TASK BRIEF: Only the text of the entries below should be returned, exactly as given, without pictures.
━━━━━━━━
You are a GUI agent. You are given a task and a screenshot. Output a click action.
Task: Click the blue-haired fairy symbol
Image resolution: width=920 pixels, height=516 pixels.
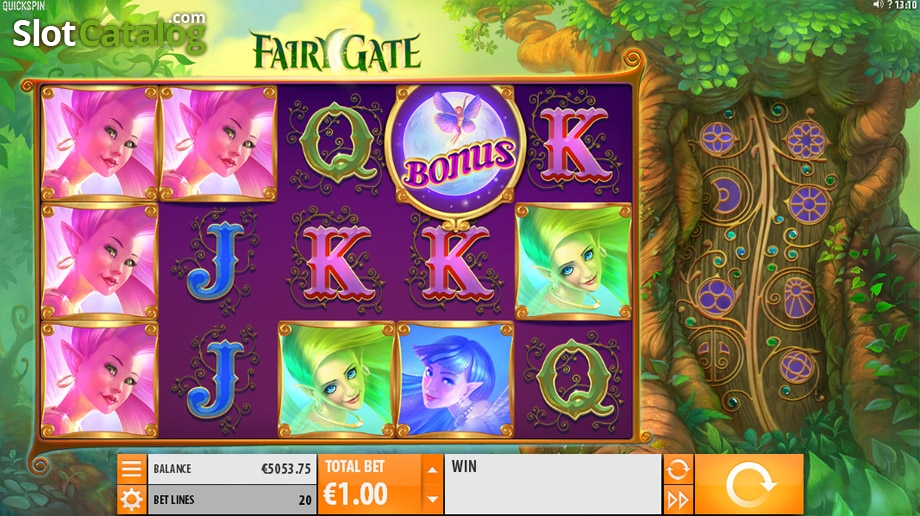(x=455, y=379)
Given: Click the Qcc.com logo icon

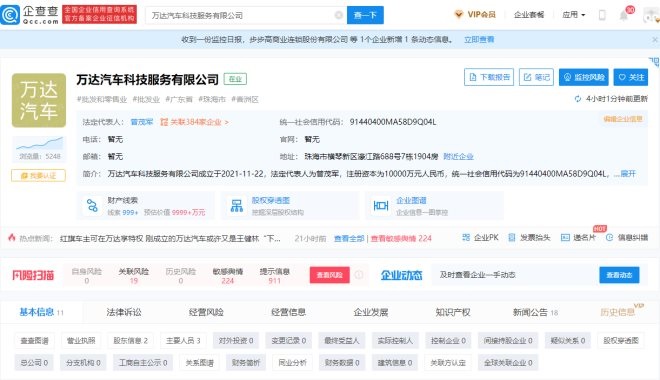Looking at the screenshot, I should coord(10,15).
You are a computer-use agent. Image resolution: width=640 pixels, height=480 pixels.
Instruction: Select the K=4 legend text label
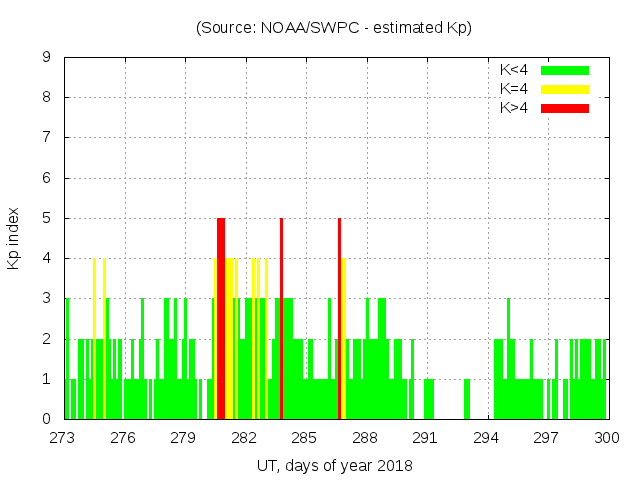pos(514,89)
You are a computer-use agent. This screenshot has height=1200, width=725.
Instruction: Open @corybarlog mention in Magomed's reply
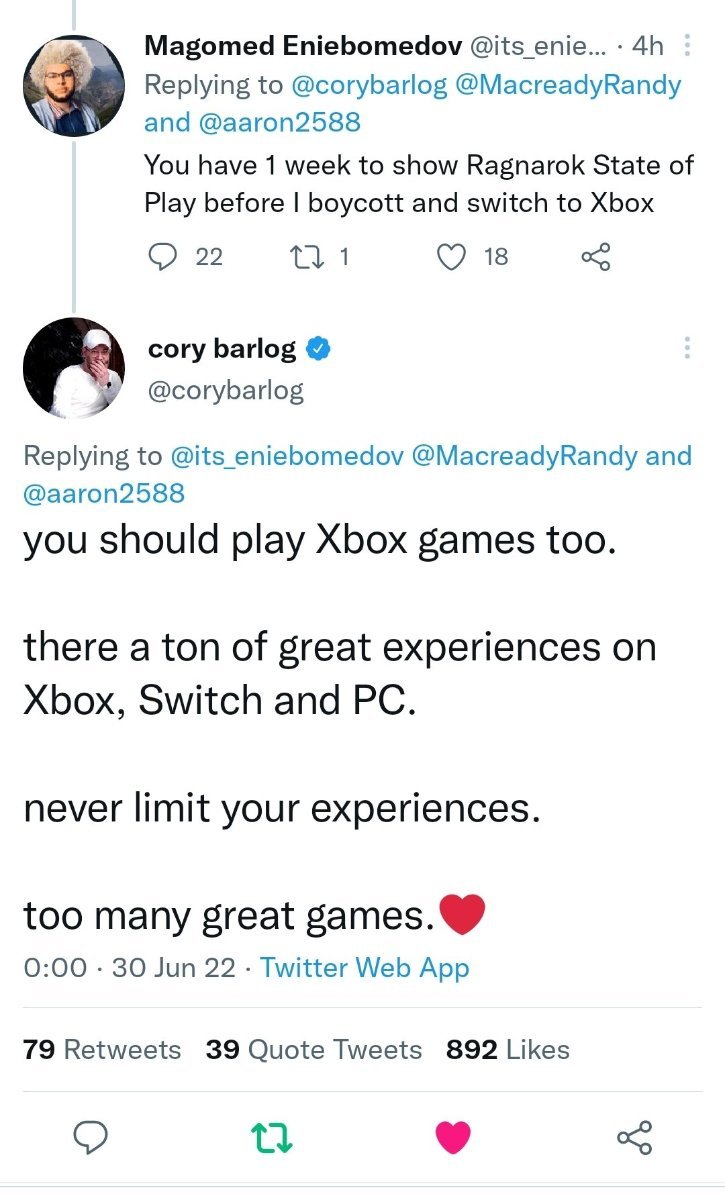368,85
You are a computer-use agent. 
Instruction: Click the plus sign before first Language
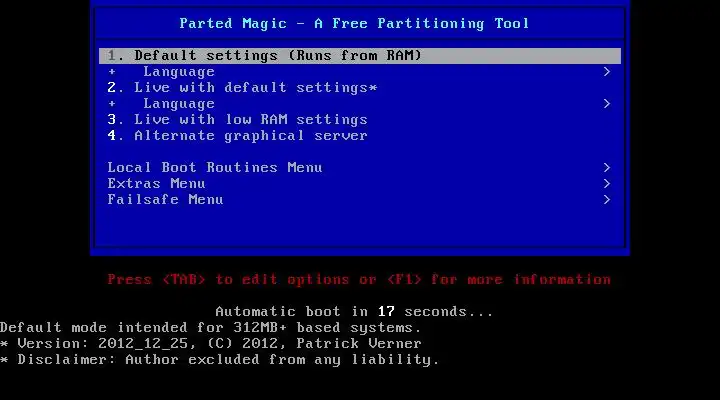112,72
━━━━━━━━
ANSWER FOR THIS EXERCISE:
You are a GUI agent. You are given a task and a screenshot. Output a click action.
Task: Click the blue-haired fairy symbol
Image resolution: width=920 pixels, height=516 pixels.
(x=455, y=379)
Given: Click the Qcc.com logo icon

Looking at the screenshot, I should coord(10,15).
You are a computer-use agent. Image resolution: width=640 pixels, height=480 pixels.
Instruction: Select the K=4 legend text label
pos(514,89)
You are a computer-use agent. This screenshot has height=1200, width=725.
Instruction: Open @corybarlog mention in Magomed's reply
368,85
You are a computer-use agent. 
Instruction: Click the plus sign before first Language
112,72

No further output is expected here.